Use Ray Serve for Multi-Instance Evaluations#
This guide explains how to deploy and evaluate NeMo Framework models, trained with the Megatron-Core backend, using Ray Serve to enable multi-instance evaluation across available GPUs.
Introduction#
Deployment with Ray Serve provides support for multiple replicas of your model across available GPUs, enabling higher throughput and better resource utilization during evaluation. This approach is particularly beneficial for evaluation scenarios where you need to process large datasets efficiently and would like to accelerate evaluation.

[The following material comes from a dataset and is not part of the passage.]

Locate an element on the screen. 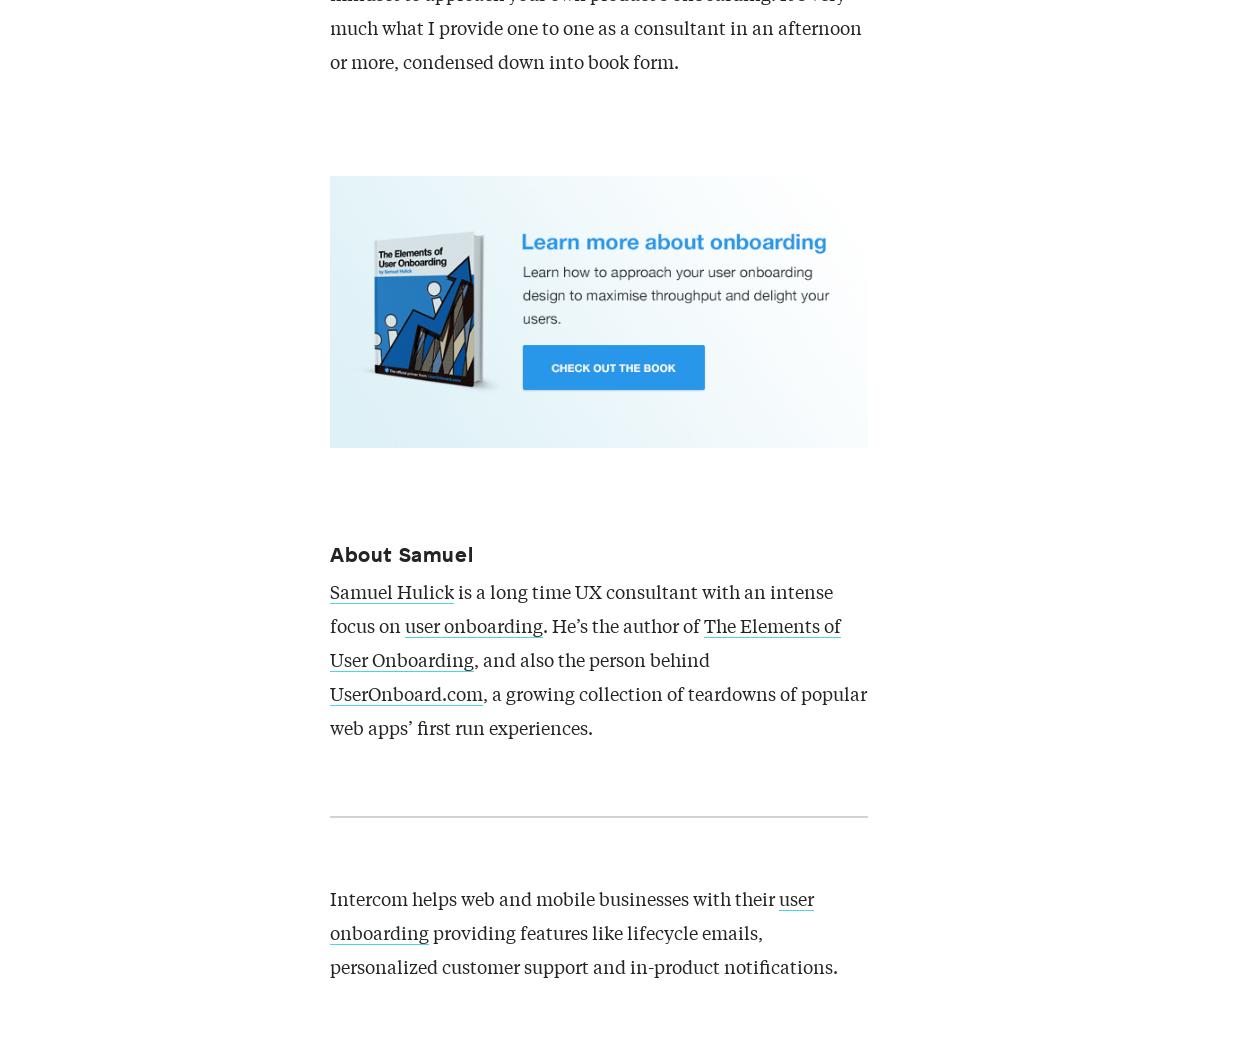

Note: Multi-instance evaluation with Ray is currently supported only on single-node with model parallelism. Support for multi-node will be added in upcoming releases.
Key Benefits of Ray Deployment#
Multiple Model Replicas: Deploy multiple instances of your model to handle concurrent requests.

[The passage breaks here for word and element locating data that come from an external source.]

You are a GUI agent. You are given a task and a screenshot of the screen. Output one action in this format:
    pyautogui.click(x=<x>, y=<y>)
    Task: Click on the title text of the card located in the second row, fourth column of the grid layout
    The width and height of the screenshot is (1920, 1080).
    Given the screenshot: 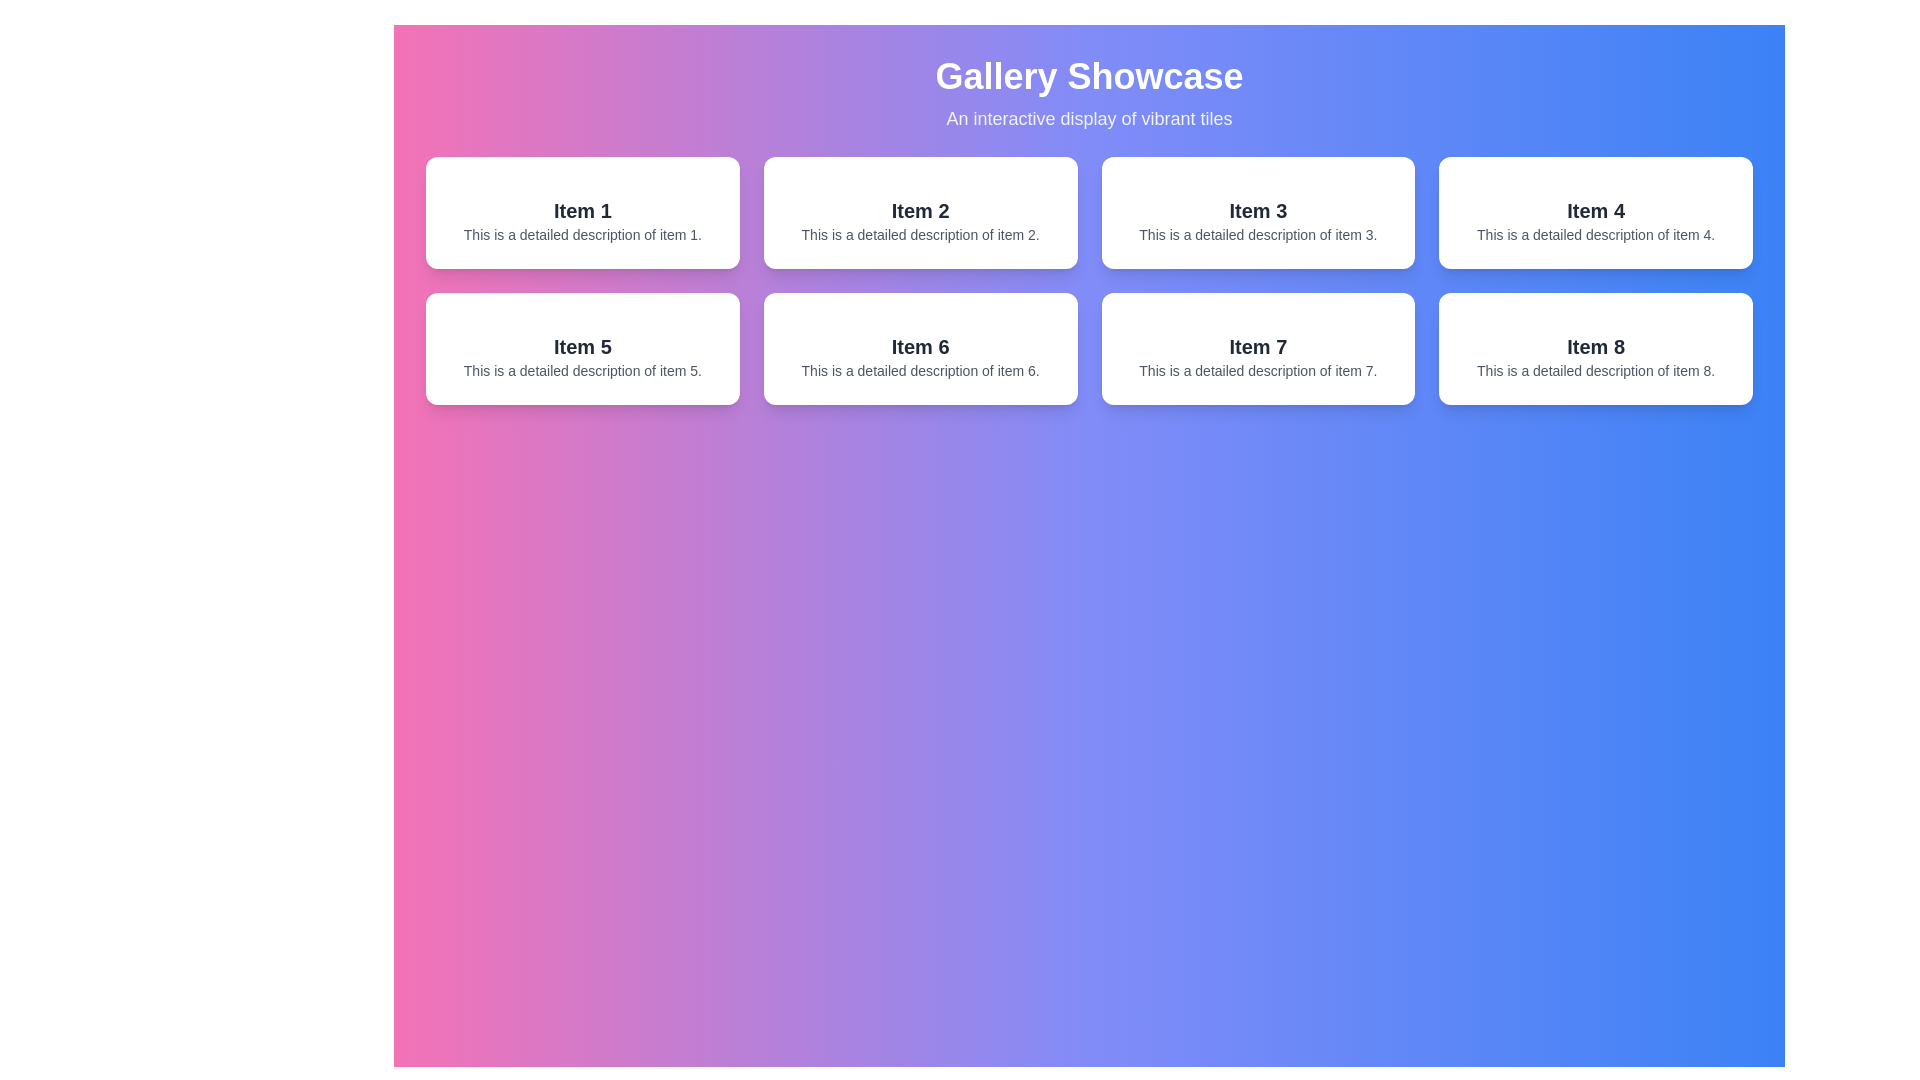 What is the action you would take?
    pyautogui.click(x=1595, y=346)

Automatic Load Balancing: Ray automatically distributes requests across available replicas.
Scalable Architecture: Easily scale up or down based on your hardware resources.
Resource Optimization: Better utilization of available GPUs.
Deploy Models Using Ray Serve#
To deploy your model using Ray, use the deploy
function with serving_backend="ray"
:
from nemo_eval.api import deploy
if __name__ == "__main__":
deploy(
nemo_checkpoint='/workspace/llama3_8b_nemo2',
serving_backend="ray",
num_gpus=4, # Total GPUs available
num_replicas=2, # Number of model replicas
tensor_parallelism_size=2, # Tensor parallelism per replica
pipeline_parallelism_size=1, # Pipeline parallelism per replica
context_parallel_size=1, # Context parallelism per replica
server_port=8080, # Ray server port
)
Note: Adjust
num_replicas
based on the number of instances/replicas needed. Ensure that totalnum_gpus
is equal to thenum_replicas
times model parallelism configuration (i.etensor_parallelism_size * pipeline_parallelism_size * context_parallel_size
).
Run Evaluations on Ray-Deployed Models#
Once your model is deployed with Ray, you can run evaluations using the same evaluation API as with PyTriton deployment:
from nemo_eval.api import evaluate
from nemo_eval.utils.api import EvaluationConfig, ApiEndpoint, EvaluationTarget, ConfigParams
# Configure the evaluation target
api_endpoint = ApiEndpoint(
url="http://0.0.0.0:8080/v1/completions/",
type="completions"
)
eval_target = EvaluationTarget(api_endpoint=api_endpoint)
# Configure evaluation parameters
eval_params = ConfigParams(
top_p=1,
temperature=1,
limit_samples=100,
parallelism=4
)
eval_config = EvaluationConfig(type='mmlu', params=eval_params)
# Run evaluation
if __name__ == "__main__":
evaluate(target_cfg=eval_target, eval_cfg=eval_config)
Note: To evaluate the chat endpoint, update the url by replacing
/v1/completions/
with/v1/chat/completions/
. Additionally, set thetype
field to"chat"
in bothApiEndpoint
andEvaluationConfig
to indicate a chat benchmark. A list of available chat benchmarks can be found in the “Evaluate Checkpoints Trained by NeMo Framework” page.
Tip: To get a performance boost from multiple replicas in Ray, increase the parallelism value in your
EvaluationConfig
. You won’t see any speed improvement ifparallelism=1
. Try setting it to a higher value, such as 4 or 8.